▶ PROBLEM REQUIREMENTS
Repeat every line of the data verbatim.

▶ GIVEN RECORDS
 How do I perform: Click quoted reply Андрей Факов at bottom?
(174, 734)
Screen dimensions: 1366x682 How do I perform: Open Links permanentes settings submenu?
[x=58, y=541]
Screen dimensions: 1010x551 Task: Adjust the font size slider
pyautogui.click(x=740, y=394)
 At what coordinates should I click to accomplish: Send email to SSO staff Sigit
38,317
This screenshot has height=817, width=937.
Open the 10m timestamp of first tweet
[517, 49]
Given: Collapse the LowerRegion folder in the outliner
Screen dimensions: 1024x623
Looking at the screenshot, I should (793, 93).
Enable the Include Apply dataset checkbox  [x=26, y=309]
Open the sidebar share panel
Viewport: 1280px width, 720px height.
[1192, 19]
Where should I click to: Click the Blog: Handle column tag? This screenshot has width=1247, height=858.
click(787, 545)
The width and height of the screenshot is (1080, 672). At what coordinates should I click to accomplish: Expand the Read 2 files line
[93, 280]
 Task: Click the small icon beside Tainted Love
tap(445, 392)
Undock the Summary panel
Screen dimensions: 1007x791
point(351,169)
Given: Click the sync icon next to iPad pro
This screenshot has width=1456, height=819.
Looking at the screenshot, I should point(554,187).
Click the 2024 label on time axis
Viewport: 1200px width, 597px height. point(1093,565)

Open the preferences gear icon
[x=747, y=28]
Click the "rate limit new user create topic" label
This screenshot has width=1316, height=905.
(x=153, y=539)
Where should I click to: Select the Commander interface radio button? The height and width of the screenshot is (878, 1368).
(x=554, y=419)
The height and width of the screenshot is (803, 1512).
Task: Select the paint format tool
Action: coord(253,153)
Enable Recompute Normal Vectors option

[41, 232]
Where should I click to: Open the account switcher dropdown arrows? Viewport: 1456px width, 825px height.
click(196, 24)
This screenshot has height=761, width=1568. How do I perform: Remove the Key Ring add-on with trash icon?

▶ WRITTEN ANSWER
 How do I perform: Click quoted reply Андрей Факов at bottom?
(174, 734)
Screen dimensions: 1366x682 How do I perform: Open Links permanentes settings submenu?
[x=58, y=541]
Screen dimensions: 1010x551 Task: Adjust the font size slider
pyautogui.click(x=740, y=394)
 At what coordinates should I click to accomplish: Send email to SSO staff Sigit
38,317
This screenshot has height=817, width=937.
Open the 10m timestamp of first tweet
[517, 49]
Given: Collapse the LowerRegion folder in the outliner
Screen dimensions: 1024x623
Looking at the screenshot, I should (793, 93).
Enable the Include Apply dataset checkbox  [x=26, y=309]
Open the sidebar share panel
Viewport: 1280px width, 720px height.
[1192, 19]
Where should I click to: Click the Blog: Handle column tag? This screenshot has width=1247, height=858.
click(787, 545)
The width and height of the screenshot is (1080, 672). At what coordinates should I click to accomplish: Expand the Read 2 files line
[93, 280]
 Task: Click the small icon beside Tainted Love
tap(445, 392)
Undock the Summary panel
Screen dimensions: 1007x791
point(351,169)
Given: Click the sync icon next to iPad pro
This screenshot has width=1456, height=819.
Looking at the screenshot, I should point(554,187).
Click the 2024 label on time axis
Viewport: 1200px width, 597px height. point(1093,565)

Open the preferences gear icon
[x=747, y=28]
Click the "rate limit new user create topic" label
This screenshot has width=1316, height=905.
(x=153, y=539)
Where should I click to: Select the Commander interface radio button? The height and width of the screenshot is (878, 1368).
(x=554, y=419)
The height and width of the screenshot is (803, 1512).
Task: Select the paint format tool
Action: coord(253,153)
Enable Recompute Normal Vectors option

[41, 232]
Where should I click to: Open the account switcher dropdown arrows? Viewport: 1456px width, 825px height.
click(196, 24)
This screenshot has height=761, width=1568. How do I perform: Remove the Key Ring add-on with trash icon?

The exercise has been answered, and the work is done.